InstalledAt time.Time
}
InstallOptions carries everything Install needs that does not flow from cfg/dataDir. Source comes from `--source` on the CLI; Version from `--version`; Fetcher is injected so tests can avoid the network.
type RemoveOptions ¶
RemoveOptions carries the io sink and target list for Remove.
type RemoveResult ¶
RemoveResult records what Remove did so the CLI verb can render a summary. RetainedState is the absolute path of the preserved `state/` subdirectory (empty when the plugin had no state).
func Remove ¶
func Remove(name string, dataDir string, cfg *config.File, opts RemoveOptions) (*RemoveResult, error)
Remove uninstalls the plugin named `name`. Per spec, the plugin's own runtime state under `<dataDir>/plugins/<name>/state/` is preserved; everything else (the binary, the `assets/` folder, every namespaced asset in every configured target, and the plugins.json entry) is deleted. The stderr writer receives a reminder naming the retained path when one exists.
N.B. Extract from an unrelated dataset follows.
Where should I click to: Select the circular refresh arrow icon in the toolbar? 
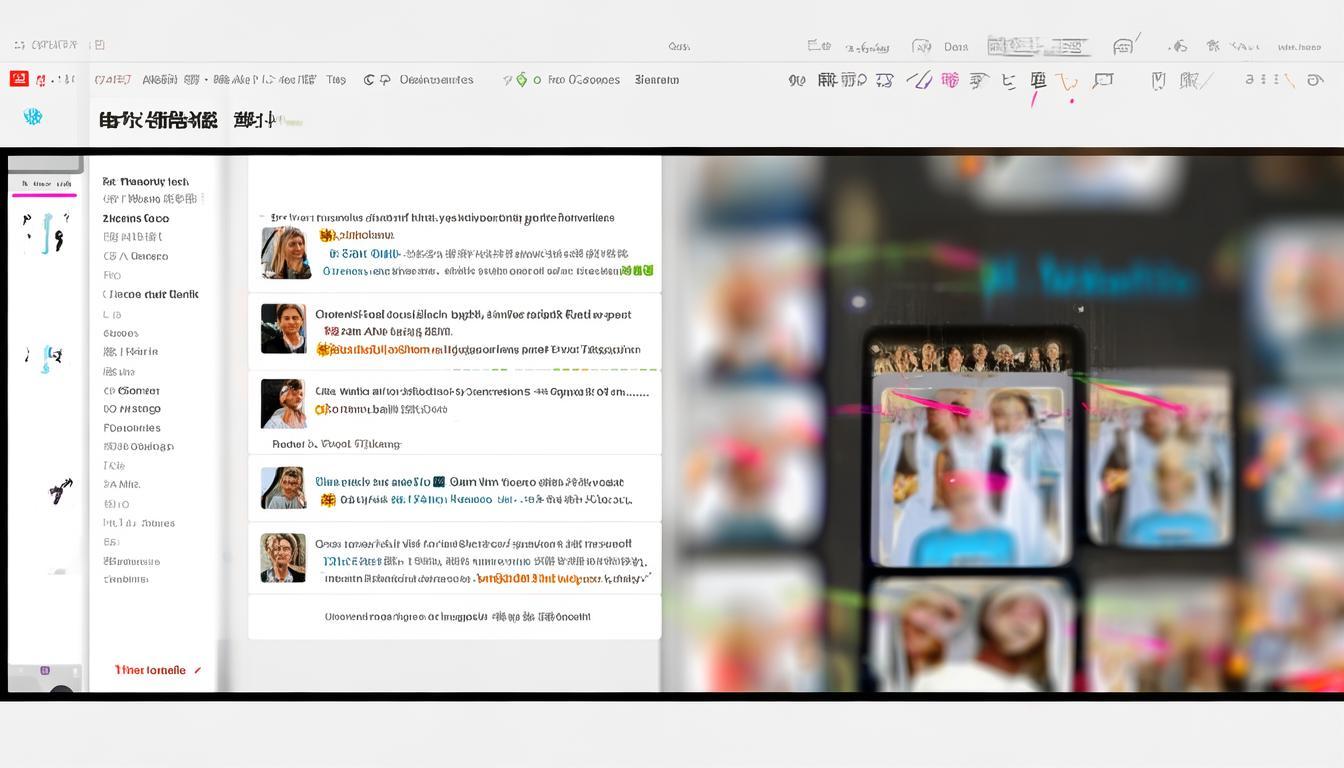click(370, 80)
Returns `*errcode.Error{Code: PluginUnknown}` when no install record exists for name.
type Source ¶
Source describes where to fetch a plugin's release asset from. The Host field is the release-host shortcode ("github.com" is the only supported value today); Repo is the `<org>/<repo>` slug. The fetcher uses (Host, Repo) to derive the Releases-API URL and the asset-name convention `tai-plugin-<plugin>-<os>-<arch>[.exe]`.
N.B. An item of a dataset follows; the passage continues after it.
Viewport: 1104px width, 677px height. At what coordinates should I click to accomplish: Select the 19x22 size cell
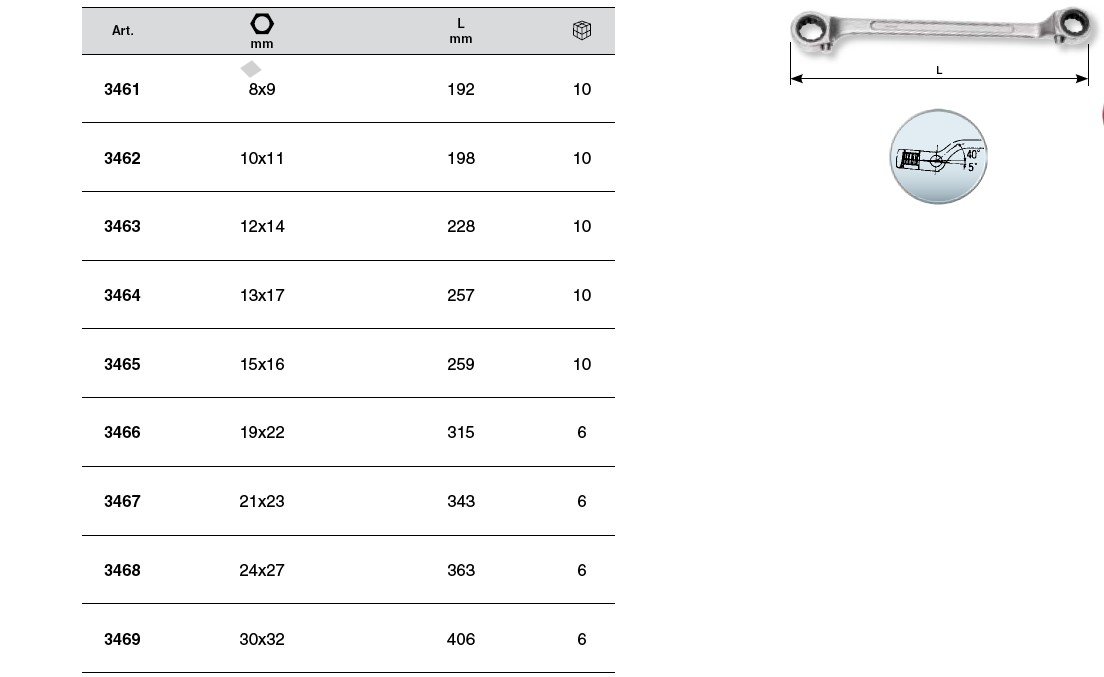[x=262, y=433]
Version is set per install: a registry entry leaves it empty ("latest" is implied) and `tai plugins install <name> --version` overrides it. Subpath is reserved for monorepo plugins whose release asset lives under a sub-directory; today no first-party plugin uses it.
func Lookup ¶
Lookup returns the registry entry for name, or (Source{}, false) when no entry exists. Callers that pass an explicit `--source` flag SHOULD prefer the flag over the registry; this function makes no decisions of its own.
func ParseSource ¶
ParseSource splits `<host>/<org>/<repo>[/<subpath>]` into a Source. Empty input returns the zero Source so callers can pass it through to Install (which then falls back to the built-in registry). The parser is deliberately liberal so a future host (gitlab.com, etc.) does not require a parser change.
type State ¶
type State struct {
Plugins []Entry `json:"plugins"`
}
State is the on-disk record of currently-installed plugins. The file lives at `<TAI_DATA_DIR>/state/plugins.json`. It is read by `tai plugins list` and rewritten by install/update/remove. The file is the authoritative record of what's installed; the directory layout under `<TAI_DATA_DIR>/plugins/` is treated as a derived artefact and is not consulted by `list`.
func LoadState ¶
LoadState reads the plugins state file from dataDir. Returns an empty State (not nil) when the file does not exist — absence is a valid initial condition, not an error.
On parse failure, returns `*errcode.Error{Code: INTERNAL_ERROR}` preserving the cause. A corrupted state file is a host bug; the only safe action is to surface it loudly so the user can remove the file.
func (*State) Find ¶
Find returns the entry for name and its index, or (Entry{}, -1) when no such entry exists.
type UpdateOptions ¶
UpdateOptions mirrors InstallOptions for the update flow. The Source recorded at install time is the source of truth — `update` re-fetches from there. Callers MAY override Version (e.g. to pin a specific tag); leaving it empty means "latest".